Beauty and the Clockwork Beast by Lily Lang

This retelling of “Beauty and the Beast” was definitely my favorite story in the book! For one thing, this one was just the right length, not too long and not too short (more on that later). It began and ended within its frame.

This is a redemption story, as all the best reworkings of Beauty and the Beast generally are. Sebastian feels that the only way he can repay the world for all the killings done by his war machines is to suffer physical and mental anguish and to never create or use another machine again. Rose needs him to be her partner, to help her finish her father’s legacy. She remembers how he used to be when he was her father’s student. She doesn’t care about how he looks, what she cares about is his spirit, his desire to create and invent…the sharp mind that was the equal of her father’s.
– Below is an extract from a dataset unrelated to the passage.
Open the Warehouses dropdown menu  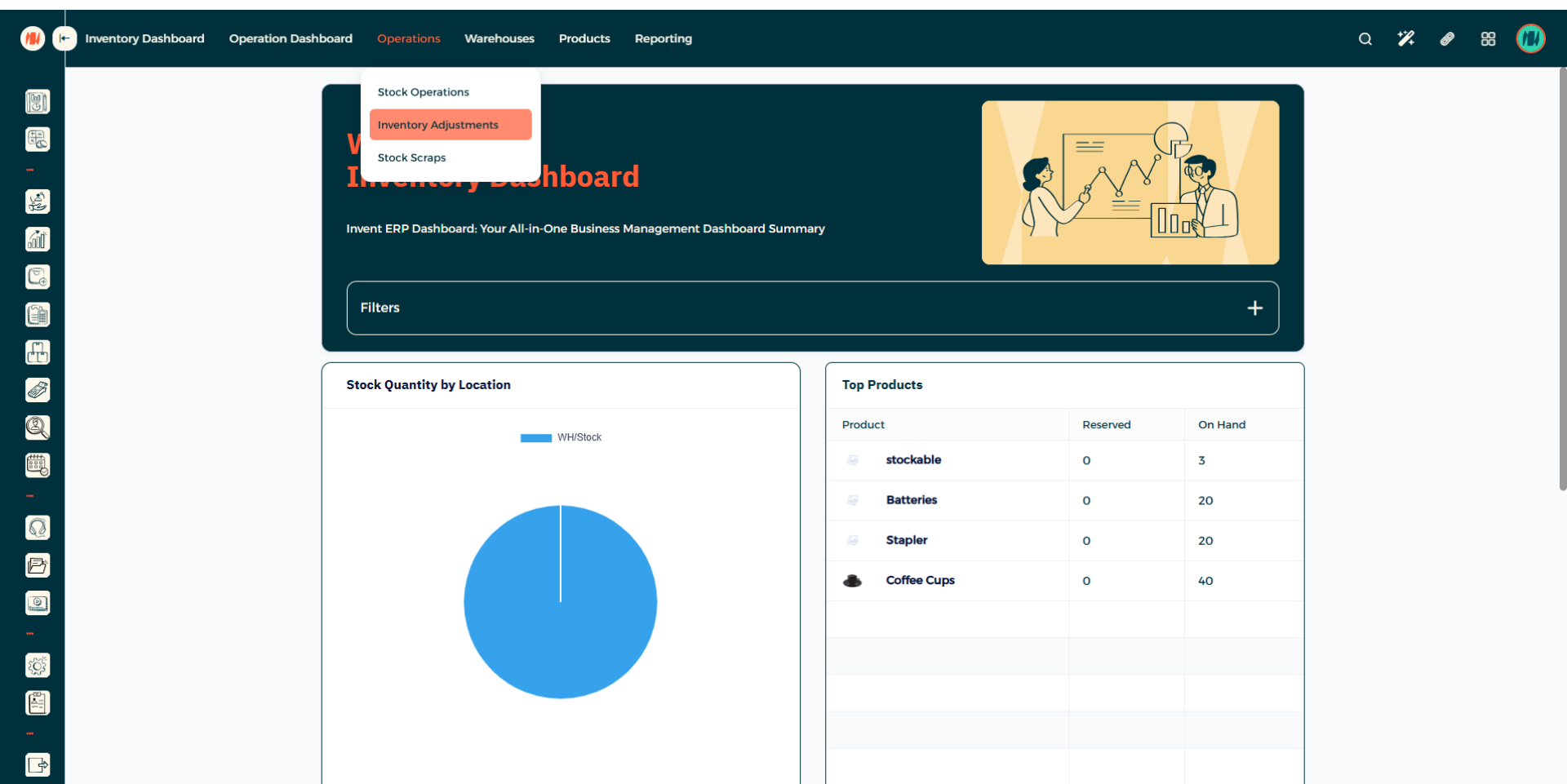pyautogui.click(x=499, y=38)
Rose engages his mind, and brings him back to the land of the living. She brings his house back to life, too. They become partners first, and friends. Even though the very first scene is Sebastian being extremely beastly, in the end, they fall in love because they know each other well.
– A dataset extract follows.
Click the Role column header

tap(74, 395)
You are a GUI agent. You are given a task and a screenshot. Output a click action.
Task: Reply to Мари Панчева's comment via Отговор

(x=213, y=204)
The story never drags. I almost got sucked into reading it again writing the review!

I give Beauty and the Clockwork Beast by Lily Lang 4 and ½ stars

4-one-half-stars

The Clockwork Bride by Patricia Eimer

Master Engineer Aida Mulvaney reluctantly goes to a masquerade ball with a friend and ends up eloping with Julian Capshaw, the son of a Luddite Earl,who also happens to be an engineer. Their fathers also happen to be long-standing enemies, to the point that maybe the M and C last names could be Montague and Capulet instead of Mulvaney and Capshaw.
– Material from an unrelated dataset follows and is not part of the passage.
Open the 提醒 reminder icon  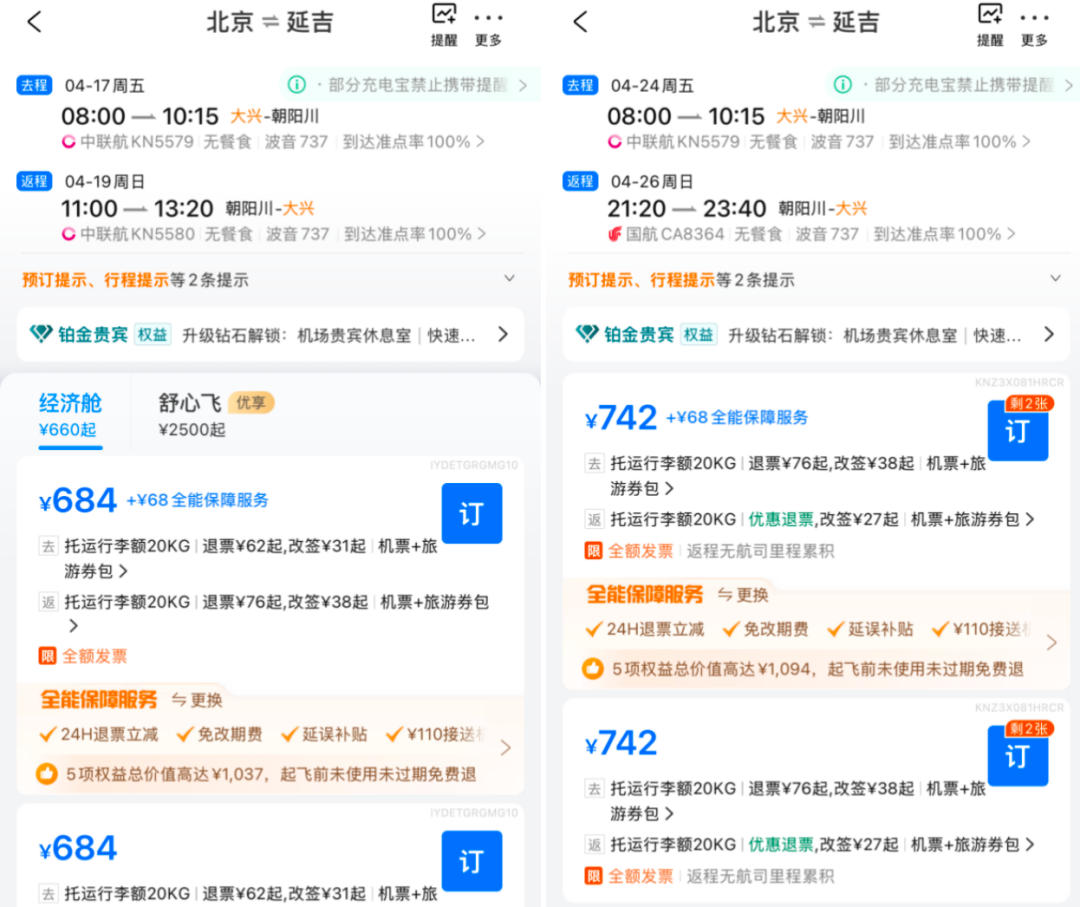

And this is Victorian-era steampunk, so anti-Irish prejudice is in full-flower. You guessed it-Aida Mulvaney is Irish, or her family certainly is. The elopement part was actually fun, they don’t pretend this is a love match. But when things go downhill, Capshaw’s father’s schemes and machinations come off as too bwahaha evil when we don’t know enough about his motives.

Julian and Aida’s stay in poverty because of said machinations took up too much story, especially since we don’t know enough. That part of the story dragged. Then a whole lot of melodramatic froth got ladled on at the end.

I give The Clockwork Bride by Patricia Eimer 3 stars

3-stars

The Demon Express by Candace Havens

When I read The Demon Express I had the feeling that I had been dropped into the middle of a story that had been started somewhere else. It felt like there was a whole lot more story going on than what I was reading in that one story. I want the rest of it.

I was left with a lot more questions than I had answers. Actually, the story didn’t end so much as it stopped. Maisy is clearly more than human, but in what way? Julian is some kind of monster, but what kind? What happened between them? More important, how does he track her? Does he really know what she’s feeling, or is he just a master manipulator?

The Demon Express felt like the teaser for a “real” story that I hope is coming later. I don’t like being teased this way without knowing that there is a full-length novel on the horizon. For certain.

I give The Demon Express by Candace Havens 2 and ½ stars.